Directions
Please write every entry out again, exactly as it reads below.

Information shown
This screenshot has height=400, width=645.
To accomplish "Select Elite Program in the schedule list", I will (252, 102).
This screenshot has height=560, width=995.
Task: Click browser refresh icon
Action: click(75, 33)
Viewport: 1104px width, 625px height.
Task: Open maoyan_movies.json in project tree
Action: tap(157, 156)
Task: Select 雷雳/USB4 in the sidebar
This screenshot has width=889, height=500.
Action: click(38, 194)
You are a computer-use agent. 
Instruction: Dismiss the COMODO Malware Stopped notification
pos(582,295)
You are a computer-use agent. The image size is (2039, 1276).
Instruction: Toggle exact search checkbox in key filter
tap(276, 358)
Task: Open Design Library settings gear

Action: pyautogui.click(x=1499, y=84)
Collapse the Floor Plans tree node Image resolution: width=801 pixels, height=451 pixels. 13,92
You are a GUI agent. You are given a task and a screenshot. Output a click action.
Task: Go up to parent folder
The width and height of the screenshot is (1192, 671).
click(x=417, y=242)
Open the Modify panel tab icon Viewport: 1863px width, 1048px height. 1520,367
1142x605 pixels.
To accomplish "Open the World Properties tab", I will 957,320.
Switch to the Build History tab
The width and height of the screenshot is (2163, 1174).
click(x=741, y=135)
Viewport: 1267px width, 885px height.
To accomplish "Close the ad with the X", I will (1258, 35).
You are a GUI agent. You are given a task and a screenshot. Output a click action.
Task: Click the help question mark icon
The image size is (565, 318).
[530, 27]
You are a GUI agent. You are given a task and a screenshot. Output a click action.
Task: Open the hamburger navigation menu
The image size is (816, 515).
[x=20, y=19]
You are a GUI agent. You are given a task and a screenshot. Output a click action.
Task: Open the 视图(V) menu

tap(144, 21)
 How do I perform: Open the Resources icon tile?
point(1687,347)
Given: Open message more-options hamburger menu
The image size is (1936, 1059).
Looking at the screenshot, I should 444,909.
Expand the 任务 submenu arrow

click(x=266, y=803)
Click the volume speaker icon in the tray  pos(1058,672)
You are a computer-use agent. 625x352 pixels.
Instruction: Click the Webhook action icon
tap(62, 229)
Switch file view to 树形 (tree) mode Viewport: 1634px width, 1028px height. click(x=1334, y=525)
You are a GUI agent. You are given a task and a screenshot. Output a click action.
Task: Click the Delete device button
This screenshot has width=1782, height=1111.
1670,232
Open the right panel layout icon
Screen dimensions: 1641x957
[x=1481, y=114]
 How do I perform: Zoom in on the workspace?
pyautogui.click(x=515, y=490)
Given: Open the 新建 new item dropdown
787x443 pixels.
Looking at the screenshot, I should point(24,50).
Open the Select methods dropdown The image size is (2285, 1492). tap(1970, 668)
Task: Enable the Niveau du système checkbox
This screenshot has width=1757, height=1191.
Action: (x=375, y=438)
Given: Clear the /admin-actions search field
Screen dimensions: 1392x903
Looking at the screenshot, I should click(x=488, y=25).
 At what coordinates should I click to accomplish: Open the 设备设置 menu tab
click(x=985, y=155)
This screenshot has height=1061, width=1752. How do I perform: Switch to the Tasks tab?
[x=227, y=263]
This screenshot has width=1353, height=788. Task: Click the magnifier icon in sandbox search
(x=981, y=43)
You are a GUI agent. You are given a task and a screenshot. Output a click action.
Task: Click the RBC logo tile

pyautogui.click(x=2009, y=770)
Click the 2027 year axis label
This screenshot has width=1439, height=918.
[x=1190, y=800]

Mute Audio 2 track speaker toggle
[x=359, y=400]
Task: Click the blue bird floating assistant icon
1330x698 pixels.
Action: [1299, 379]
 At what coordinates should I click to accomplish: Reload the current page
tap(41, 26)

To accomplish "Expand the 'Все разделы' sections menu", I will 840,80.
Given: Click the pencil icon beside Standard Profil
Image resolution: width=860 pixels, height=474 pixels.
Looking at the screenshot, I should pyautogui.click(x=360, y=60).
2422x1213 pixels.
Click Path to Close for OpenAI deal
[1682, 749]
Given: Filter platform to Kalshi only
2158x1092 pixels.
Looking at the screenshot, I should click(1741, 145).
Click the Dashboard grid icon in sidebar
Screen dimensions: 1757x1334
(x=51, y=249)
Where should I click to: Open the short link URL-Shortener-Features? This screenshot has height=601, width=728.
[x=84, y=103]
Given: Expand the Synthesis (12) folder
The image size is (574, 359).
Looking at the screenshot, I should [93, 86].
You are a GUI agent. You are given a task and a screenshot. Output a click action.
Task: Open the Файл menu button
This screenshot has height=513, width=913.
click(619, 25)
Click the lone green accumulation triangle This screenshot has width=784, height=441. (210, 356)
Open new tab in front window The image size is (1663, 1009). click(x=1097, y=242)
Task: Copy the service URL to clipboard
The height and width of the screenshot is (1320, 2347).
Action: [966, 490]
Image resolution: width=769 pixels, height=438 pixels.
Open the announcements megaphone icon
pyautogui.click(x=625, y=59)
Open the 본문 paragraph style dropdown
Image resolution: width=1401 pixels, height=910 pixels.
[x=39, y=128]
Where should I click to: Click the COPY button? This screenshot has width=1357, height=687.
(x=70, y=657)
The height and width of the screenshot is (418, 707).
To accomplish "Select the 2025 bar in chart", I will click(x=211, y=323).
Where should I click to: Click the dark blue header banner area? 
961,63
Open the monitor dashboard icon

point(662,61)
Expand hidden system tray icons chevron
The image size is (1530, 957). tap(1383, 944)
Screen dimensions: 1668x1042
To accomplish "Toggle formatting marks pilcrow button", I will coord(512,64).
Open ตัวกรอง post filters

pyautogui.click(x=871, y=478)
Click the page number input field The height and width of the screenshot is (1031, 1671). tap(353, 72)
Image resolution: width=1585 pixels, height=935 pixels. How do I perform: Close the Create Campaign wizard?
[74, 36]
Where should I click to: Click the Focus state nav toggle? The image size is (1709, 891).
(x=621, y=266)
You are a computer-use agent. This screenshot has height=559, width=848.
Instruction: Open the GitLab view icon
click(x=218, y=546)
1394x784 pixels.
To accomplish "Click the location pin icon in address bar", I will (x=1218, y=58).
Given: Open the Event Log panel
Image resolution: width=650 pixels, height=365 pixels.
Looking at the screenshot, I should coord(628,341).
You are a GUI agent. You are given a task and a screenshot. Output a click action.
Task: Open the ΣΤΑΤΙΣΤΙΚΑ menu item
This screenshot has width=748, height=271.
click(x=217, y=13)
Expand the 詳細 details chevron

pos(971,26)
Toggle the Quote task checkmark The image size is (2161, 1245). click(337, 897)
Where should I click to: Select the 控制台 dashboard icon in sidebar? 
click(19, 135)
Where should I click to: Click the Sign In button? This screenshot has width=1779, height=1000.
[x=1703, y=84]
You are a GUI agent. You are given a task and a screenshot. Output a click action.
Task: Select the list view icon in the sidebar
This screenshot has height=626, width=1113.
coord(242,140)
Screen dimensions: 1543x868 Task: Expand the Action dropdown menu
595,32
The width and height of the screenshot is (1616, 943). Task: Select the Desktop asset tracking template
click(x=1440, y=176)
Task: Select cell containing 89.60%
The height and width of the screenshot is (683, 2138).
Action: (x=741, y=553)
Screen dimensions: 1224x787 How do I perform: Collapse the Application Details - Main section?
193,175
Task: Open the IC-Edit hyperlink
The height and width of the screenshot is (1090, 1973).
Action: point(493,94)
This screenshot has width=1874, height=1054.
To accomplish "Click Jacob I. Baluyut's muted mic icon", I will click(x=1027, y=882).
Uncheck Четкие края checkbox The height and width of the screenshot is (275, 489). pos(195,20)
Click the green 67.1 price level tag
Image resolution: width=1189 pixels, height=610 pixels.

Answer to this task
This screenshot has height=400, width=645.
To accomplish "Select Elite Program in the schedule list", I will (252, 102).
This screenshot has height=560, width=995.
Task: Click browser refresh icon
Action: click(75, 33)
Viewport: 1104px width, 625px height.
Task: Open maoyan_movies.json in project tree
Action: tap(157, 156)
Task: Select 雷雳/USB4 in the sidebar
This screenshot has width=889, height=500.
Action: click(38, 194)
You are a computer-use agent. 
Instruction: Dismiss the COMODO Malware Stopped notification
pos(582,295)
You are a computer-use agent. The image size is (2039, 1276).
Instruction: Toggle exact search checkbox in key filter
tap(276, 358)
Task: Open Design Library settings gear

Action: pyautogui.click(x=1499, y=84)
Collapse the Floor Plans tree node Image resolution: width=801 pixels, height=451 pixels. 13,92
You are a GUI agent. You are given a task and a screenshot. Output a click action.
Task: Go up to parent folder
The width and height of the screenshot is (1192, 671).
click(x=417, y=242)
Open the Modify panel tab icon Viewport: 1863px width, 1048px height. 1520,367
1142x605 pixels.
To accomplish "Open the World Properties tab", I will 957,320.
Switch to the Build History tab
The width and height of the screenshot is (2163, 1174).
click(x=741, y=135)
Viewport: 1267px width, 885px height.
To accomplish "Close the ad with the X", I will (1258, 35).
You are a GUI agent. You are given a task and a screenshot. Output a click action.
Task: Click the help question mark icon
The image size is (565, 318).
[530, 27]
You are a GUI agent. You are given a task and a screenshot. Output a click action.
Task: Open the hamburger navigation menu
The image size is (816, 515).
[x=20, y=19]
You are a GUI agent. You are given a task and a screenshot. Output a click action.
Task: Open the 视图(V) menu

tap(144, 21)
 How do I perform: Open the Resources icon tile?
point(1687,347)
Given: Open message more-options hamburger menu
The image size is (1936, 1059).
Looking at the screenshot, I should 444,909.
Expand the 任务 submenu arrow

click(x=266, y=803)
Click the volume speaker icon in the tray  pos(1058,672)
You are a computer-use agent. 625x352 pixels.
Instruction: Click the Webhook action icon
tap(62, 229)
Switch file view to 树形 (tree) mode Viewport: 1634px width, 1028px height. click(x=1334, y=525)
You are a GUI agent. You are given a task and a screenshot. Output a click action.
Task: Click the Delete device button
This screenshot has width=1782, height=1111.
1670,232
Open the right panel layout icon
Screen dimensions: 1641x957
[x=1481, y=114]
 How do I perform: Zoom in on the workspace?
pyautogui.click(x=515, y=490)
Given: Open the 新建 new item dropdown
787x443 pixels.
Looking at the screenshot, I should point(24,50).
Open the Select methods dropdown The image size is (2285, 1492). tap(1970, 668)
Task: Enable the Niveau du système checkbox
This screenshot has width=1757, height=1191.
Action: (x=375, y=438)
Given: Clear the /admin-actions search field
Screen dimensions: 1392x903
Looking at the screenshot, I should click(x=488, y=25).
 At what coordinates should I click to accomplish: Open the 设备设置 menu tab
click(x=985, y=155)
This screenshot has height=1061, width=1752. How do I perform: Switch to the Tasks tab?
[x=227, y=263]
This screenshot has width=1353, height=788. Task: Click the magnifier icon in sandbox search
(x=981, y=43)
You are a GUI agent. You are given a task and a screenshot. Output a click action.
Task: Click the RBC logo tile

pyautogui.click(x=2009, y=770)
Click the 2027 year axis label
This screenshot has width=1439, height=918.
[x=1190, y=800]

Mute Audio 2 track speaker toggle
[x=359, y=400]
Task: Click the blue bird floating assistant icon
1330x698 pixels.
Action: [1299, 379]
 At what coordinates should I click to accomplish: Reload the current page
tap(41, 26)

To accomplish "Expand the 'Все разделы' sections menu", I will 840,80.
Given: Click the pencil icon beside Standard Profil
Image resolution: width=860 pixels, height=474 pixels.
Looking at the screenshot, I should pyautogui.click(x=360, y=60).
2422x1213 pixels.
Click Path to Close for OpenAI deal
[1682, 749]
Given: Filter platform to Kalshi only
2158x1092 pixels.
Looking at the screenshot, I should click(1741, 145).
Click the Dashboard grid icon in sidebar
Screen dimensions: 1757x1334
(x=51, y=249)
Where should I click to: Open the short link URL-Shortener-Features? This screenshot has height=601, width=728.
[x=84, y=103]
Given: Expand the Synthesis (12) folder
The image size is (574, 359).
Looking at the screenshot, I should [93, 86].
You are a GUI agent. You are given a task and a screenshot. Output a click action.
Task: Open the Файл menu button
This screenshot has height=513, width=913.
click(619, 25)
Click the lone green accumulation triangle This screenshot has width=784, height=441. (210, 356)
Open new tab in front window The image size is (1663, 1009). click(x=1097, y=242)
Task: Copy the service URL to clipboard
The height and width of the screenshot is (1320, 2347).
Action: [966, 490]
Image resolution: width=769 pixels, height=438 pixels.
Open the announcements megaphone icon
pyautogui.click(x=625, y=59)
Open the 본문 paragraph style dropdown
Image resolution: width=1401 pixels, height=910 pixels.
[x=39, y=128]
Where should I click to: Click the COPY button? This screenshot has width=1357, height=687.
(x=70, y=657)
The height and width of the screenshot is (418, 707).
To accomplish "Select the 2025 bar in chart", I will click(x=211, y=323).
Where should I click to: Click the dark blue header banner area? 
961,63
Open the monitor dashboard icon

point(662,61)
Expand hidden system tray icons chevron
The image size is (1530, 957). tap(1383, 944)
Screen dimensions: 1668x1042
To accomplish "Toggle formatting marks pilcrow button", I will coord(512,64).
Open ตัวกรอง post filters

pyautogui.click(x=871, y=478)
Click the page number input field The height and width of the screenshot is (1031, 1671). tap(353, 72)
Image resolution: width=1585 pixels, height=935 pixels. How do I perform: Close the Create Campaign wizard?
[74, 36]
Where should I click to: Click the Focus state nav toggle? The image size is (1709, 891).
(x=621, y=266)
You are a computer-use agent. This screenshot has height=559, width=848.
Instruction: Open the GitLab view icon
click(x=218, y=546)
1394x784 pixels.
To accomplish "Click the location pin icon in address bar", I will (x=1218, y=58).
Given: Open the Event Log panel
Image resolution: width=650 pixels, height=365 pixels.
Looking at the screenshot, I should coord(628,341).
You are a GUI agent. You are given a task and a screenshot. Output a click action.
Task: Open the ΣΤΑΤΙΣΤΙΚΑ menu item
This screenshot has width=748, height=271.
click(x=217, y=13)
Expand the 詳細 details chevron

pos(971,26)
Toggle the Quote task checkmark The image size is (2161, 1245). click(337, 897)
Where should I click to: Select the 控制台 dashboard icon in sidebar? 
click(19, 135)
Where should I click to: Click the Sign In button? This screenshot has width=1779, height=1000.
[x=1703, y=84]
You are a GUI agent. You are given a task and a screenshot. Output a click action.
Task: Select the list view icon in the sidebar
This screenshot has height=626, width=1113.
coord(242,140)
Screen dimensions: 1543x868 Task: Expand the Action dropdown menu
595,32
The width and height of the screenshot is (1616, 943). Task: Select the Desktop asset tracking template
click(x=1440, y=176)
Task: Select cell containing 89.60%
The height and width of the screenshot is (683, 2138).
Action: (x=741, y=553)
Screen dimensions: 1224x787 How do I perform: Collapse the Application Details - Main section?
193,175
Task: Open the IC-Edit hyperlink
The height and width of the screenshot is (1090, 1973).
Action: point(493,94)
This screenshot has width=1874, height=1054.
To accomplish "Click Jacob I. Baluyut's muted mic icon", I will click(x=1027, y=882).
Uncheck Четкие края checkbox The height and width of the screenshot is (275, 489). pos(195,20)
Click the green 67.1 price level tag
Image resolution: width=1189 pixels, height=610 pixels.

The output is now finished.